“We can only touch upon the comparatively minor characters. Lady Victoria Gwynne, half great lady, half libertine, is perhaps the only failure. The whole execution is carried as far as anything that Mrs. Atherton has yet attempted.”
| + + − | Lond. Times. 6: 341. N. 8, ’07. 1090w. |
“That Mrs. Atherton’s manner at times is somewhat rough cannot be denied. Thoughtful she is, and in a way penetrating, though quite without subtlety and grasping things more violently than is always to the taste of the over sensitive.”
| + − | Nation. 85: 377. O. 24, ’07. 480w. |
“Clever dialogue, sharp analysis, and unexpected turns of plot place it in Mrs. Atherton’s best vein.”

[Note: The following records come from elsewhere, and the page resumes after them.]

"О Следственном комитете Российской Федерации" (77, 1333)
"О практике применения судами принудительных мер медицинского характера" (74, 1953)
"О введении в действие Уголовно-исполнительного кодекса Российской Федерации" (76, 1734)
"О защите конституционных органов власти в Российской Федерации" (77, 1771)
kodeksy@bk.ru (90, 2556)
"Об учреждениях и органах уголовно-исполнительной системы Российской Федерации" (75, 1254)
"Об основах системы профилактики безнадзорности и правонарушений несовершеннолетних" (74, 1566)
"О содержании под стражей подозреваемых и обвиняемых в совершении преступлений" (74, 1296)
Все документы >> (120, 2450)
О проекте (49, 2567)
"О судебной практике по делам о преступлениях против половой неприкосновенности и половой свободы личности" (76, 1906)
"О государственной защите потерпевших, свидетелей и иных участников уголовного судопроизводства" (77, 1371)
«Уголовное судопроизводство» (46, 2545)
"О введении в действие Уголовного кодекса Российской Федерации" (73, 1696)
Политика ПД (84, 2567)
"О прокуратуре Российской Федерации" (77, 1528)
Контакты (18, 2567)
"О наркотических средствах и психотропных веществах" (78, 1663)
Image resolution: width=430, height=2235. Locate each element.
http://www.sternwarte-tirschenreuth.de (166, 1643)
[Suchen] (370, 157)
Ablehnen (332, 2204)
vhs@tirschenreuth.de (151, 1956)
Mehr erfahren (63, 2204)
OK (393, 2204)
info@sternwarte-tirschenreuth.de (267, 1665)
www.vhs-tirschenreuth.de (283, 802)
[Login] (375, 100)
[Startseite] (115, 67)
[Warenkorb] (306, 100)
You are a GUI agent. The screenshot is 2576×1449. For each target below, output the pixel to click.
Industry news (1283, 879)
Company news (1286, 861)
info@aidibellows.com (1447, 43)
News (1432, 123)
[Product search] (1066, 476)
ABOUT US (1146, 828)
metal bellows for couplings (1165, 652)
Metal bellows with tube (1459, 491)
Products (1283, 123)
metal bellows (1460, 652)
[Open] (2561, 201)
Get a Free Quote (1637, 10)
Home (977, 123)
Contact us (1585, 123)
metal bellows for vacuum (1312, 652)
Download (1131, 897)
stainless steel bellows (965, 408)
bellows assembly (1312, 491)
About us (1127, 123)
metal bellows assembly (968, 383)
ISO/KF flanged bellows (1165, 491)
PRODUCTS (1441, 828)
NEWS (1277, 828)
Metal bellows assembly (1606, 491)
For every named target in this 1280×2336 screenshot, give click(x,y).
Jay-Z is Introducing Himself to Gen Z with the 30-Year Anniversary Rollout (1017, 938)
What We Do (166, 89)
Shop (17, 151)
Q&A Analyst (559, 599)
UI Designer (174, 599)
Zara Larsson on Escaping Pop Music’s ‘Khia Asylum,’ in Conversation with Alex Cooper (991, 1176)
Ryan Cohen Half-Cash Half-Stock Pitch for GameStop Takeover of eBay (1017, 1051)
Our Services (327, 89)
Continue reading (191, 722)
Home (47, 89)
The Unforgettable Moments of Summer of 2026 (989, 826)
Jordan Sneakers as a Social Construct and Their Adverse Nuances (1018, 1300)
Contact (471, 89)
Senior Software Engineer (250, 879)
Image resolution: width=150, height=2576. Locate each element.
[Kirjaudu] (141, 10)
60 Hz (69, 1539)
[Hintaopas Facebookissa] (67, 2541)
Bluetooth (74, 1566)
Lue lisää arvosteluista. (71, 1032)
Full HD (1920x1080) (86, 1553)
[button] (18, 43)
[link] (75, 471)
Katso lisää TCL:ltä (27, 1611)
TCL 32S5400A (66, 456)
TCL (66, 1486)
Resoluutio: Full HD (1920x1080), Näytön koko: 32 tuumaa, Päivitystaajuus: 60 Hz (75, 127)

| + | N. Y. Times. 12: 653. O. 19, ’07. 40w. |
“Most of the characters ... have one phase in common. They are self-conscious and analytical. They see themselves, as it were, in a mirror, and it is with their eyes fixed on the reflection that they move. It is, then, the thinker in her reader that Mrs. Atherton arouses. Her descriptive powers are strong and individual. She gives us pictures of London, of San Francisco, and of the death throes of that city vivid as paintings, startling as a vitascope. She is not so happy in conveying an effect of the cataclysm on the people. They remain too self-conscious, they converse too much, they see themselves experiencing the experience.”
| + − | N. Y. Times. 12: 676. O. 26, ’07. 1120w. |
“If only her technique of construction equalled her frank and clear-eyed understanding of human nature she might be unhesitatingly placed very high among the exponents of the best realism.” Frederic Taber Cooper.